Been awhile since I been on the board, things really went to crap over the past year for me with really bad neuropathy and heat sensitivity after stopping IVIG and methotrexate.
I also have lost muscle in my thigh and my neuro noticed it too.
What I've gone thru has convinced me that different diseases/syndromes seem to have the same labs and biopsy results with completely different causative sources.

The past few years the theory my doctors have been working on is that I have a non-inflammatory necrotizing myopathy that is causing secondary issues like neuropathy, pain and hormone suppression.
I met all the criteria for NAM except for positive HMGCR and anti-SRP antibodies.
Thats all out the window now.

I've been now diagnosed by a medical geneticist with spasticity secondary to a peripheral neuropathy, also causing muscle atrophy.
So now its the neuropathy being the causative issue, not the myopathy.
I did a comprehensive neuromuscular panel lab test last week that should get results in a month or two and have to do an echocardiogram due to labs indicating a lipidystrophy.

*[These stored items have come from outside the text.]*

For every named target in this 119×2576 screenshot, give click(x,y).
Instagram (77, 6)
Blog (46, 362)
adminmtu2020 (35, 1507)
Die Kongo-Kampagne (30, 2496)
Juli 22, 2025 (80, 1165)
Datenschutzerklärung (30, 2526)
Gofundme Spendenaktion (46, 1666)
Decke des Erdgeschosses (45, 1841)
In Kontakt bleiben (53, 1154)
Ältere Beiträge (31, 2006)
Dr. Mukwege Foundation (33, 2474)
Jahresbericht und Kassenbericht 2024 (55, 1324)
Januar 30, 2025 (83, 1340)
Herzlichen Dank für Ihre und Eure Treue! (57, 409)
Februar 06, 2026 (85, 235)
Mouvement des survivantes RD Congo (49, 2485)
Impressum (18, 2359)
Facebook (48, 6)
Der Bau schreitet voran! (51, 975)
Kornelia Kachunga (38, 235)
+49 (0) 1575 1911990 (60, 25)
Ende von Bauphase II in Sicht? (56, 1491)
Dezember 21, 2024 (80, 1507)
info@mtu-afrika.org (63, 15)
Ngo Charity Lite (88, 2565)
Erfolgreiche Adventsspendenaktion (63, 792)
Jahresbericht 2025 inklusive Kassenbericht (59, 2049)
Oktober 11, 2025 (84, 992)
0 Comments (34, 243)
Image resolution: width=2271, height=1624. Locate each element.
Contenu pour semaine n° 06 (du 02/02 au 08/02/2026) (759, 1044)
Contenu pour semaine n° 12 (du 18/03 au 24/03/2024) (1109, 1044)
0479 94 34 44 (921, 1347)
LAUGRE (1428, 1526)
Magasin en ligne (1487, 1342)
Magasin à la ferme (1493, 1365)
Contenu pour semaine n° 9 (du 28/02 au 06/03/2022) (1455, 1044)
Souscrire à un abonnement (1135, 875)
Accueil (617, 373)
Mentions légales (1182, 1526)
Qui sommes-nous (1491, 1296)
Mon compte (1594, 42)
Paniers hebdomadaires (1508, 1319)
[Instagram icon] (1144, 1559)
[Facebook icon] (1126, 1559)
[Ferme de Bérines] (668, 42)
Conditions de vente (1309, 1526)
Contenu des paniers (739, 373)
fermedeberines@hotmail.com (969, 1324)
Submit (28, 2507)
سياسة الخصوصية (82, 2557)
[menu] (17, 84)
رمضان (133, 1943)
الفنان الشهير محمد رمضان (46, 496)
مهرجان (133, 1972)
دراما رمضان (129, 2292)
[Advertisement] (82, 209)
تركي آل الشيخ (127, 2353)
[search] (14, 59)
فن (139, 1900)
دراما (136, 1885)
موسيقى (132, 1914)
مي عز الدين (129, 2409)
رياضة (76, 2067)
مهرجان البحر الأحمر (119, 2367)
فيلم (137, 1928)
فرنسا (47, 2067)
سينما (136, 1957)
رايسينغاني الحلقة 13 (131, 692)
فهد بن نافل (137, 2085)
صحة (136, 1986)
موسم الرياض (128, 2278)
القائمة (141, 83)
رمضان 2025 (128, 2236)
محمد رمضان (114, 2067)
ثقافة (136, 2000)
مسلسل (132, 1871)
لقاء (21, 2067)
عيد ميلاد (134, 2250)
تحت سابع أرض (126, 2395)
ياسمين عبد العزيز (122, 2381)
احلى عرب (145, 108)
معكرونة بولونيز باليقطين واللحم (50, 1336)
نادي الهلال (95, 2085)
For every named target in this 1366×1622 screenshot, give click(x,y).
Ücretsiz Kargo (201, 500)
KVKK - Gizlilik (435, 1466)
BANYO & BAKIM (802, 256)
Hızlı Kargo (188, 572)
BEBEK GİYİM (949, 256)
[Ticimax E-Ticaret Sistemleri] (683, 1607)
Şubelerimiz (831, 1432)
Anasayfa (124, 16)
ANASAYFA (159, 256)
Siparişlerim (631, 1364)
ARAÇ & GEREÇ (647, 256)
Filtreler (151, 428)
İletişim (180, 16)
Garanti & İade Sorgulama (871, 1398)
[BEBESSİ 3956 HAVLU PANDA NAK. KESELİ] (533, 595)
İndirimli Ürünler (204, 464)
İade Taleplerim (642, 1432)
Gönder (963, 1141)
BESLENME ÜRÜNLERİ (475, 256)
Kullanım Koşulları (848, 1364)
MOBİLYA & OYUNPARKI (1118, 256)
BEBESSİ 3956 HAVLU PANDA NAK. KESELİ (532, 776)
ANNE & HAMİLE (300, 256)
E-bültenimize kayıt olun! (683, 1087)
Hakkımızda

I started carbamazepine today to see if it helps the neuropathy.
 

Gingergrrl

Senior Member
Messages
16,171
@pogoman Thank you for the update and I had wondered how you were doing. I am so sorry that you are doing so poorly right now. Do you think additional IVIG (if you could get it) would help in your case?
 

pogoman

Senior Member
Messages
292
Hi @Gingergrrl, hope you and the others I remember are doing well.

I basically conserved my energy for work and necessary things, it probably was for the best because my neuro saw that my condition was getting worse over the summer and referred me to their metabolic disease specialist up in LA.

I don't want to go back to IVIG, it did not lower my CPK level so it was just treating symptoms and not the cause.
Altho I have not caught a cold or flu the past two winters lol

The carbamazepine is helping with the neuropathy at night altho I still am getting bad ankle tendonitis after work.
This stuff takes a week or so to reach full effectiveness from what I've read so I'm hopeful.